AIDAN
WHAT HAD SHE HEARD? FOOTSTEPS? VOICES? I SAT UP IN THE DARKNESS. Paige was creeping barefoot toward the bathroom, the tired floorboards quietly cooperating. Then I heard it, too, the jangling of keys, followed immediately by another noise, closer, unmistakable: Paige opening a switchblade. My God. The front door was visible from the bed, and I watched paralyzed, helpless, as the lock began to turn. I was thinking fire escape. I was thinking bum-rush. I was thinking blood.
I couldn’t think at all.
Why the knife if we were only here to talk?
Why not call out to Keith?
Why didn’t I do something?
The door was opening, the weak light from the hallway framing a male figure. He stepped inside, taking the key from the lock, head down, arm stretching out, searching for the light switch. I could see part of Paige, tucked against the wall around the corner like a TV cop. Not five feet away. She was watching me, waiting—for what: a signal?—all of this in two seconds, the time it takes to breathe.
Then the light came on, and the man, sensing something, looked up, just as Paige raised her arm, blade showing, the scene a horror movie still.
He saw me. I saw him.
And I shouted, “Simon, stop!”
And Simon Krauss did exactly that, went dead still, the door slamming itself behind him. He looked at me in wonder, in disbelief, his mouth opening, forming words. Paige was staring at me, too, wild-eyed, desperate. “Don’t, Paige, I know him!”

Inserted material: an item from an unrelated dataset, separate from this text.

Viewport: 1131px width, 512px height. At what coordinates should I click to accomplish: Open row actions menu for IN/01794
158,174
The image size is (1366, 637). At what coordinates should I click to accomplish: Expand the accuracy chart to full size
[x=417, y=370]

“Aidan,” Simon managed, still motionless. “And Paige? Paige Roderick? It’s okay. I’m here to help.”
Paige stepped into the narrow hallway, the knife still in her hand, but lowered now, at her side. They faced each other, neither ceding ground nor moving closer.
“Who are you?” she asked evenly. Simon, seeing the knife, didn’t answer immediately. Paige turned toward me without shifting her eyes from the man before her.

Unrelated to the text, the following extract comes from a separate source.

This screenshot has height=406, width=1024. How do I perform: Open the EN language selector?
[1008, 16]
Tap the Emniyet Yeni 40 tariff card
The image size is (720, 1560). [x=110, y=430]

“He’s my mother’s friend,” I said. “The one I told you about.”
Paige frowned. “How could you . . . why did . . . you called someone?”
“No,” I said.
“Then—”
“This is my apartment,” Simon said, in that calm voice I knew well. Or thought I did. His eyes were still on the knife. “I’m on your side. I know what’s going on.”
“Well, someone better tell me, then,” Paige said, still blocking the hallway.
Slowly, Simon took his cap off, and then his coat—
“Don’t.”
“I’m not armed.”
“I think we can invite him in,” I offered, but Paige ignored me. Instead, she closed the knife, put it in her pocket, and cautiously stepped up to Simon, who, without prompting, spread his arms. Paige patted him down, over his coat, then under. Simon stared serenely ahead, as if this happened all the time.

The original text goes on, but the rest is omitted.